At the risk of repeating myself on this subject (since 2002, when the first edition of FM was released), I would like to point out here (again) that FM and OTM subset the OT Layout features (stored in a file like for instance this one) based on the characters available in the font.

FEB

Igor Freiberger's picture

Frank, I'm sorry for the omission. As I never used DTL FontMaster, I am unfamiliar with its features so I usually do not to mention it. But I think your repetition is –and will be– always welcome, especially considering the elegant procedure you pointed.

Thomas Phinney's picture

"We've have trouble with this issue. Take a font where the lining numbers are not the deault -- that is, don't have any Unicode number. If they are not hooked up to the numbers with a feature -- say lnum, they wind up with the name NULL in the InDesign pallet."

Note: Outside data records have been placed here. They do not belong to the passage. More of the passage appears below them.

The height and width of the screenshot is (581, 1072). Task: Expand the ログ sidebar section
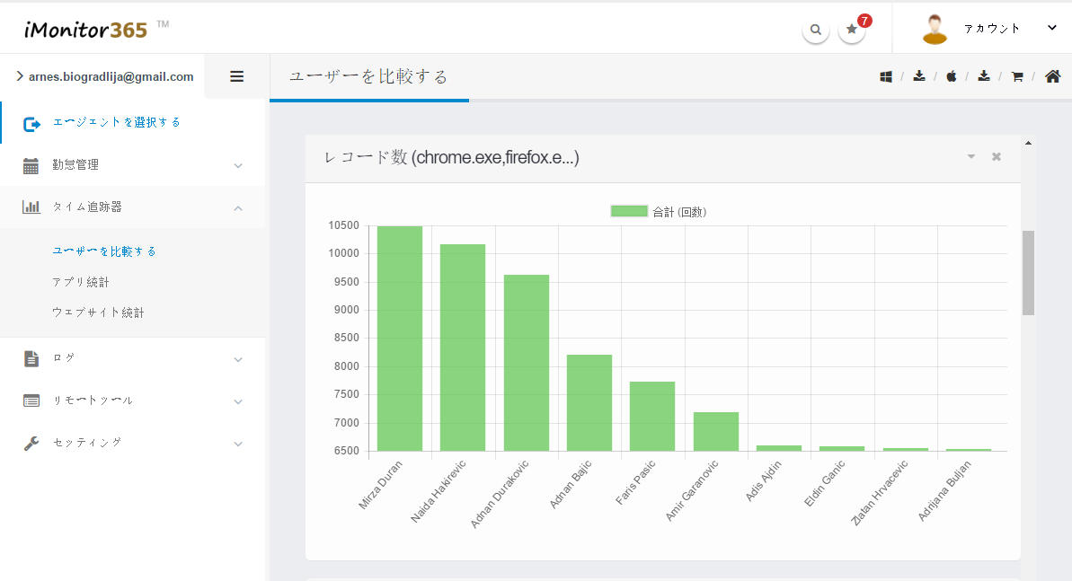tap(132, 358)
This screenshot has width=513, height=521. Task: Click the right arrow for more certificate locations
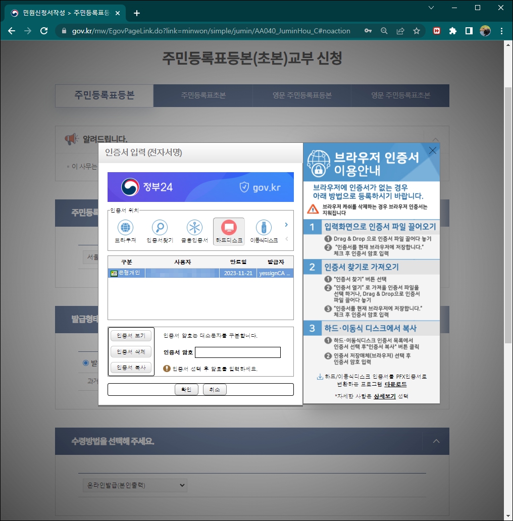point(286,225)
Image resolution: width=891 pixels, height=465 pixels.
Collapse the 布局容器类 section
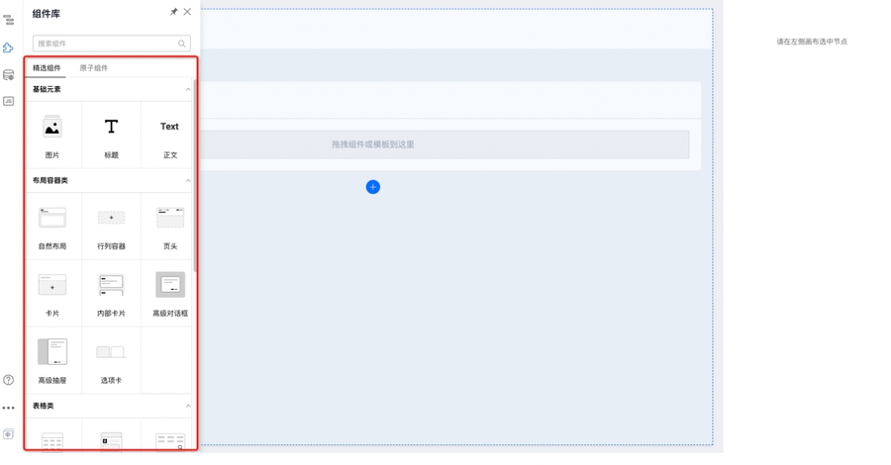pos(188,181)
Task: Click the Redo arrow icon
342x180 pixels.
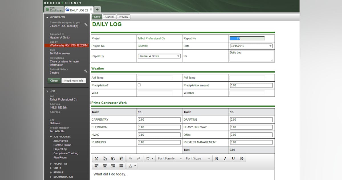Action: 139,159
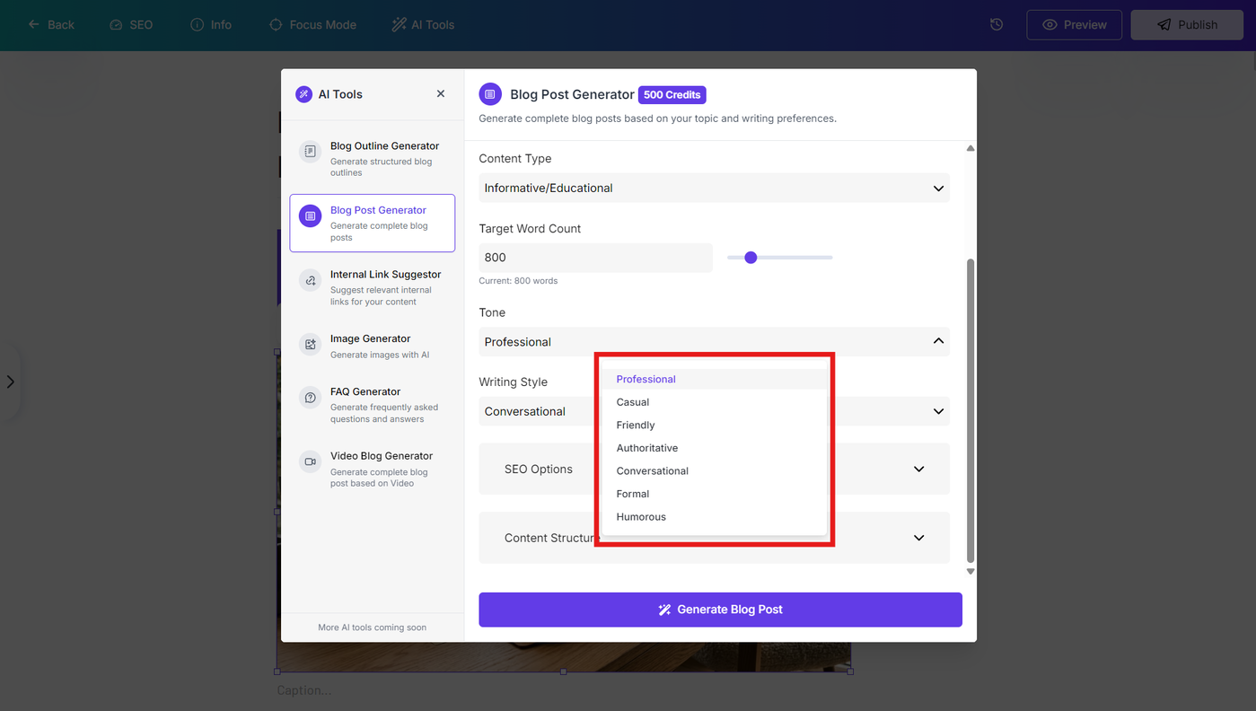Focus the Target Word Count field
Image resolution: width=1256 pixels, height=711 pixels.
[595, 258]
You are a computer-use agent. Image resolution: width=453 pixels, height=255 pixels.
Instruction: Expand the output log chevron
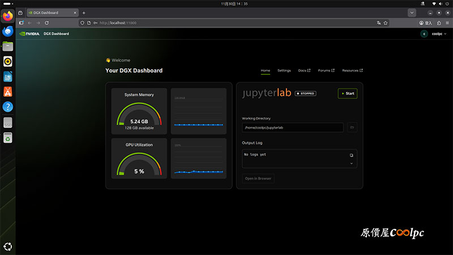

Yes, that's right. InDesign uses the Unicode value, or the Unicode value plus the features, required to access the glyph via the glyph panel. If the glyph is unencoded AND not accessible via OpenType features, then InDesign stores just the glyph ID.

Of course, that's not consistent across unrelated fonts, and unless the designer takes care, it may even change across different builds of the same font. But then, what would one expect?

charles ellertson's picture

Of course, that's not consistent across unrelated fonts, and unless the designer takes care, it may even change across different builds of the same font.

Or, if someone exports a pfd of a 4-color book jacket, & sends that off to a printer, guess how all the nulls will likely wind up...

I could make an argument, based on the level of knowledge one might reasonably expect amongst InDesign users -- e.g., think graphic artists who design book jackets -- that no null characters show up in the glyph pallet. That way, they're not tempted. I'm aware an opposite argument could be made.

Before you call that "user error," where is anyone without those graphic artists who don't want, and don't think they should have to, understand the bowels of OpenType?

It has to be on the people who offer type products. Perhaps we need yet another distinction, between "type designer" and "font designer," remembering it is the font that gets sold under license.

Thomas Phinney's picture

> Or, if someone exports a pfd of a 4-color book jacket, & sends that off to a printer, guess how all the nulls will likely wind up...

If the fonts are embedded in the PDF, as is almost always the case in professional work, then everything will be just fine.

> Before you call that "user error,"

All glyphs in a font should either be encoded, or accessible via features. Any error is on the part of the font maker. My comment was not intended to put any onus on the end user to deal with this stuff.

> It has to be on the people who offer type products.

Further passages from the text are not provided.